6. Cache zone's NS and their address records and use it if
   "minimal-responses" is disabled (see optimization #4) and these
   records are necessary for positive answers.

Some more details about these ideas:

#1: Currently, we try to find the longest matching zone from the
"zones" table, starting from the original query name, then removing
"left most" label one by one.  So, unless the query name is the origin
we at least need to perform two DB queries to identify the zone.  But
I found (unless I miss something) we could reduce it to just one time
regardless of the number of labels of the query name, similar to the
way identify the "previous name" for DNSSEC.  If the "zones" table has
"r(everse) name" like the "records" table, we can identify the best
possible row by selecting with the condition of
  "rname<='query name' ORDER BY rname DESC LIMIT 1"
For example, if the zones table has example.com and example.net, and
the query name is www.example.com, we can correctly identify
example.com because net.example. > com.example.www > com.example.

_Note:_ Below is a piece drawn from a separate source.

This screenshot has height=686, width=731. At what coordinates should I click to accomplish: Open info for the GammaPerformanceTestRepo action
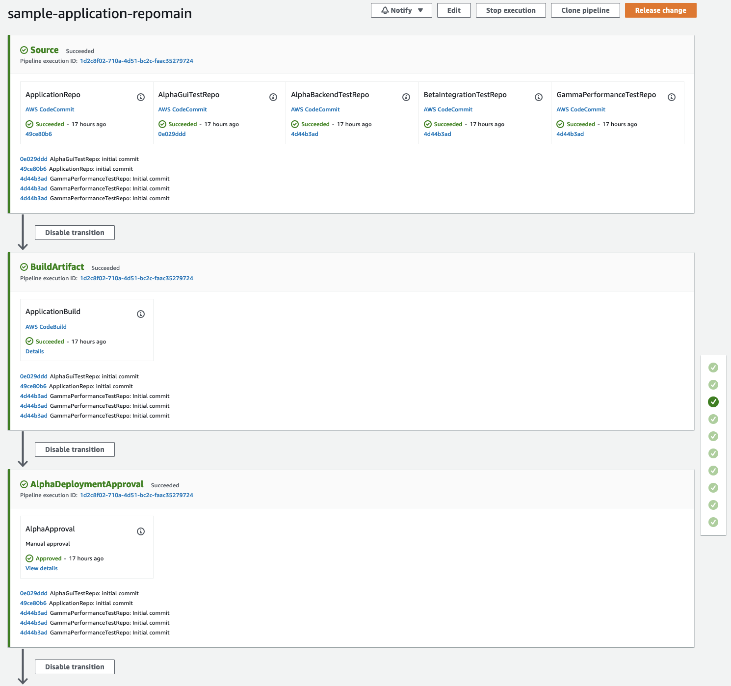point(672,97)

We need to be careful, though, so we don't accidently "find"
example.net for the query name of "www.example.org".  We can do it
with an extra check at the caller side so the zone name is really a
super domain (including the equal case) of the query name.

By doing #4, we can save DB queries for the origin and NS names for
"leaf zone" type queries.  Alternatively, if we do #6, we can still
return a complete response with the authority and additional sections
without involving extra DB queries.  Unlike caching general query
results, zone's NS and their additional records can be used for any
queries (and would be relatively stable), so the cache effect will
be higher.

The main purpose of #5 is to skip a DB query at the origin name just
to check if it has a DNAME.  Since a zone doesn't even have any DNAME
in many cases, caching this fact should be very effective; we might
even allow the admin to specify it as a configuration option.

Combining all these, we can reduce the number of DB queries to 2 if
the query name exists in the zone and one-label longer than the
origin.  I guess this is one common case for "domain hosting" type of
services (where the server has a large number of small zones, and each
zone normally has very simple names like www + <origin>).

I've experimentally implemented some of these ideas and performed some
simple benchmark tests.  I also implemented quick-hack MySQL and
PostgreSQL backend accessors and measured the performance.

The benchmark scenario is simple: set up a server having two zones,
and repeat a query for the same single name in one of the zones.  The
name is one-label longer than the zone origin (e.g. zone name =
example.com, query name is www.example.com).

The results for the SQLite3 backend are:
- Current version: 3600 max qps
- Optimized (without DNAME skip): 6761 qps (87% faster than current)
- Optimized (with DNAME skip): 9093 qps (252% faster than current)

Optimized MySQL backend (without DNAME skip): around 1800 qps
Optimized PostgreSQL backend (without DNAME skip): around 1500 qps

If I enabled query cache for MySQL, the result was much better, but
for a single-query test it's probably misleading because the cache hit
rate should be "too good".

This was done on my laptop, so it would be better than this for a
dedicated server machine with many cores.  And that suggests it won't
be difficult to achieve several thousands max qps with DB backend for
some kind of deployment scenario even if we don't do any caching.